You should see three lines on every new task startup:

Sentry initialized: env=<tenant-env> release=<sha> traces_sample_rate=0.20 logs=True instrumenter=otel
OTel tracing initialized — Postgres exporter + Sentry bridge (OTel is single trace source)
OTel auto-instrumentation enabled for: psycopg, httpx, logging

If you see Sentry disabled: SENTRY_DSN is empty, the env var didn't reach the container — see Troubleshooting.

10. End-to-end smoke test¶

Trigger a real event from the running app and confirm it reaches Sentry:

TASK_ARN=$(aws ecs list-tasks --cluster campuscore-<tenant> \
  --service-name campuscore-<tenant> --query 'taskArns[0]' --output text)

aws ecs execute-command \
  --cluster campuscore-<tenant> \
  --task "$TASK_ARN" \
  --container campuscore-web \
  --interactive \
  --command "python -c 'import logging, sentry_sdk; logging.getLogger(\"smoke\").error(\"PROD_SENTRY_SMOKE_TEST\"); sentry_sdk.flush(timeout=5); print(\"flushed\")'"

In Sentry within ~30 seconds: - Issues tab → filter by environment:<tenant-env> → see PROD_SENTRY_SMOKE_TEST - Logs tab → same filter → see the same log entry (separate from the issue)

Both should carry the release SHA from the most recent deploy.

Troubleshooting¶

"Sentry disabled: SENTRY_DSN is empty" in CloudWatch but `gh` says the secret is set¶

The deploy job didn't see the secret. Two known causes:

The secret is scoped to the wrong place. Repo-level and env-level secrets are different. The workflow reads ${{ secrets.SENTRY_DSN }} from the environment tied to the job (needs.resolve-env.outputs.client). If you set the secret at repo level instead of env level, it won't be available. Re-set with --env <tenant-env>.
The secret was set after the most recent deploy. Sentry env vars are baked into the ECS task definition at apply time. Trigger a new deploy (git commit --allow-empty -m "redeploy" + push) so a new task definition revision is created and ECS rolls fresh tasks.

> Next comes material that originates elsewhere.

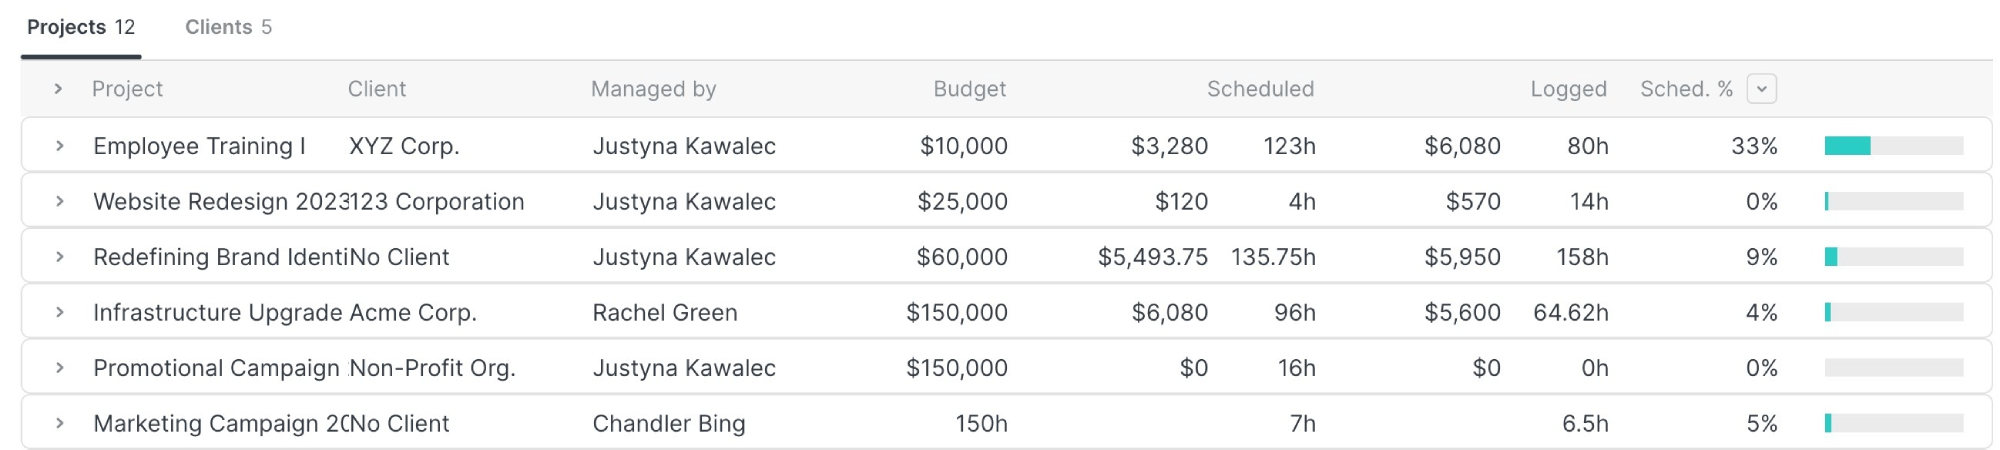The width and height of the screenshot is (2000, 450).
Task: Expand the Infrastructure Upgrade row
Action: click(60, 313)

"Verify Sentry config landed" notice fires but Sentry shows no events¶

Two known causes:

You're filtered to the wrong environment in Sentry. The UI defaults to environment:All or environment:production depending on org config. Set the filter to <tenant-env> (e.g., vsu-troy-pilot) explicitly. Same applies to the Logs tab — it has its own environment filter.
The Sentry project doesn't have the Logs product enabled. Project → Settings → Features → ensure "Logs" is on. On older org plans this requires opt-in.

Logs show in Issues but not in the Logs tab¶

logger.error(...) produces an Issue via EventHandler. Sentry Logs is a separate product fed by SentryLogsHandler, gated on enable_logs=True at SDK init time. Our SDK sets this via the top-level kwarg (sentry-sdk ≥ 2.36). If you see _experiments={"enable_logs": True} anywhere in code, it's the old API and was silently ignored on the current SDK version — see commit history of sentry_setup.py.

The boot log says `Sentry initialized` but trace_id is empty in CloudWatch JSON logs¶

The ASGI-level OTel middleware (OpenTelemetryMiddleware from opentelemetry-instrumentation-asgi) wraps the app in campus_core/asgi.py. If it's not active, request-scoped logs won't have a trace_id. Verify the boot log line:

OTel auto-instrumentation enabled for: psycopg, httpx, logging

If you see enabled for: with no items, the [opentelemetry] extra on sentry-sdk or the opentelemetry-instrumentation-asgi package didn't install. Check pyproject.toml against the deployed image.

Out-of-quota messages from Sentry¶

The PAYG cap stopped event ingestion. Either: - Bump the cap in Sentry → Settings → Subscription → Spend Caps - Reduce SENTRY_TRACES_SAMPLE_RATE (set the GitHub variable to 0.05 for 5% sampling) - Set SENTRY_ENABLE_LOGS=false to stop the Logs product ingest while keeping errors + traces

METRICS_LOG_FALLBACK_ENABLED=true in any cloud env. This is a local-debug-only switch on the MetricsService (see campus_core/observability/metrics.py). When true, every metric flush emits a structured log per metric — Sentry's LoggingIntegration picks them up and floods the Logs quota with low-signal records. Leave unset/false in cloud.
Sharing one Sentry project across tenants. Tempting for the first one or two universities, but it makes per-tenant Slack routing awkward, blocks ever granting a tenant read-only access to their own data, and lets one noisy tenant clutter every other tenant's view. One project per tenant is the model — see Step 1.
Setting SENTRY_ENVIRONMENT explicitly. Terraform falls back to the GitHub Environment name. Setting it manually creates two sources of truth that drift the first time someone renames an env.
The getsentry/action-release@v1 step at first. It marks each deploy as a Sentry release for "regressed since release X" attribution. Worth adding once issues start accumulating (~2 weeks in), but defer initially to keep the deploy workflow simple.